━━━ Extracto del documento ━━━

Un sacrilegio, dice el diccionario, es la “lesión o profanación de cosa, persona o lugar sagrados”. Y señala también que la profanación, implica “deshonrar, prostituir, hacer uso indigno de cosas respetables”. Para mayor injuria y agravio, el acto sacrílego se cometió en la Nochebuena; entonces, hace 21 siglos, los ángeles cantaron en Belén: “Gloria a Dios en el cielo y en la tierra paz a los hombres en los que Él se complace” (Lc 2, 14) ¿Cabe mayor prostitución y vilipendio que asaltar en Nochebuena un Sagrario, y arrojar a Dios por el suelo, oculto en unos fragmentos de materia que fueron pan y, por amor a nosotros, todo Él ─Dios y hombre─ se hizo ahí presente, al pronunciar las palabras: Tomad y comed, esto es mi Cuerpo?” (Mt 26, 26) De modo “sacramental”, sí, pero tan real y sustancialmente presente en la Eucaristía, como lo estuvo en Belén, más tarde en Nazaret, en el Calvario y, ahora también, en el Cielo. Me ha sorprendido, en verdad, que este hecho sacrílego de la Nochebuena, no haya saltado a la prensa y redes sociales hasta hoy martes.

━━━ Extracto de datos ━━━

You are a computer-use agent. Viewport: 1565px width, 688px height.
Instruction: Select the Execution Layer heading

━━━

Indica, según el extracto del documento, en qué día de la semana llegó el hecho sacrílego a la prensa y las redes sociales.

El martes.